As acrylic was a newly invented medium, many artists began dabbling in using it and experimenting with the possibilities of its usage. Because acrylic is so typical to use nowadays, it is hard to fathom a time when it was just introduced! But alas, this was a time and the 60s was it. The expansive range of technical possibilities that it provided was exciting and riveting for artists and viewers at the time. From paint pouring on unprimed canvases to watering it down and producing watercolor-like effects, the artists of the 1960’s went to town exploring the paint’s materiality.
Frank Stella’s Gran Cairo (1962) is a symmetrical, linear composition that makes color seem to jump from the canvas. The lines of color are proportionate to the dimensions of the canvas, thus highlighting its structure. Doing so with color reinforces the visual energy that he believed to be a large part of abstract art. Stella once said, “What you see is what you get,” which is not only emphasized in Gran Cairo, but in many of his other pieces as well.
Alvin Loving once said that a geometric shape is a “mundane form that could be very, very dull unless a great deal was done with it.” Septehedron (1970) is a prime example of what could be done with a geometric shape to make it very, very interesting.
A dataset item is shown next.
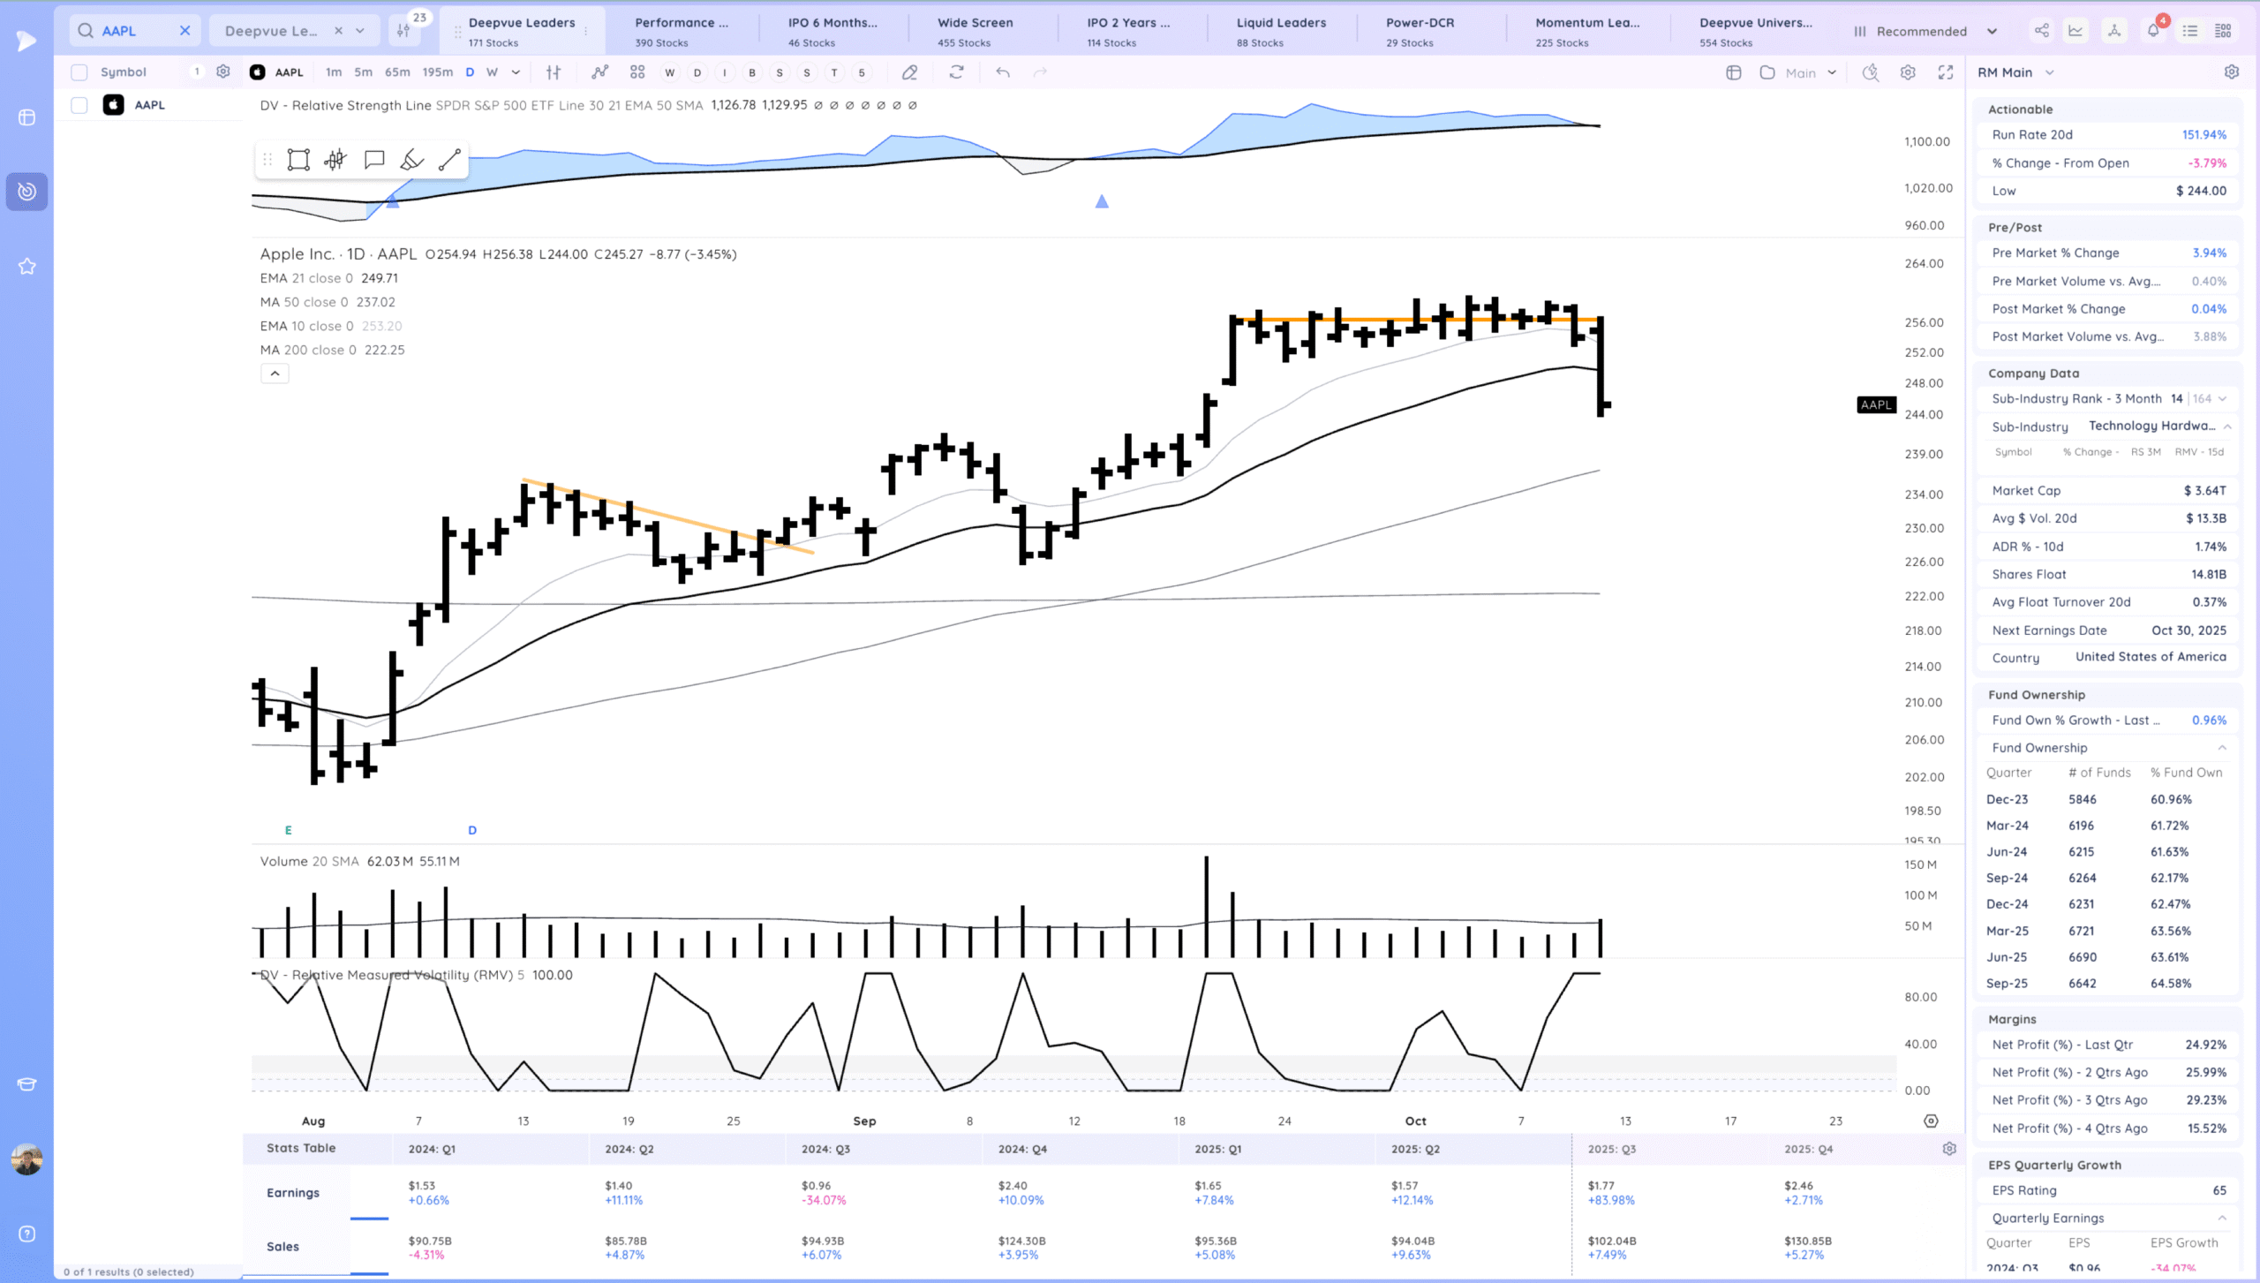Switch to weekly W timeframe
The height and width of the screenshot is (1283, 2260).
point(492,72)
He used geometric shapes as a plane to dramatize color by juxtaposing neon paint. With this specific piece, Loving created an illusion of different sections of the shape as receding or advancing one another. Septehedron demonstrates an artist’s usage of color to create tension between real and imagined space.
A trademark technique of Helen Frankenthaler was to thin acrylic paints in order to create the effect of watercolor paints. Orange Mood (1966) is no different; she used thinned acrylics to formulate the large expanses of color seen in this piece. The undulating forms bring up vague representations of a torso or of a landscape, depending on the viewer. While Frankenthaler is considered an abstract artist, she never fully relinquished representational forms. In fact, Frankenthaler once stated that she thinks of her art pieces as “explosive landscapes, worlds and distances, held on a flat surface.”
These three pieces are just a handful of the many up for view at the Whitney Museum of American Art. Each piece illustrates the force that color has and the exhibition as a whole looks to the divergent ways that color is both a formal problem, as well as a political statement. The artists that created the pieces hung in Spilling Over: Painting Color in the 1960s were a generation of artists who explored not only new fine arts techniques, but also the ability that color has to articulate questions about perception, race, gender, and the coding of space.
Overall, the method used in these works of bright, bold colored art not only elicit visual stimulation, but also a visceral, physical response.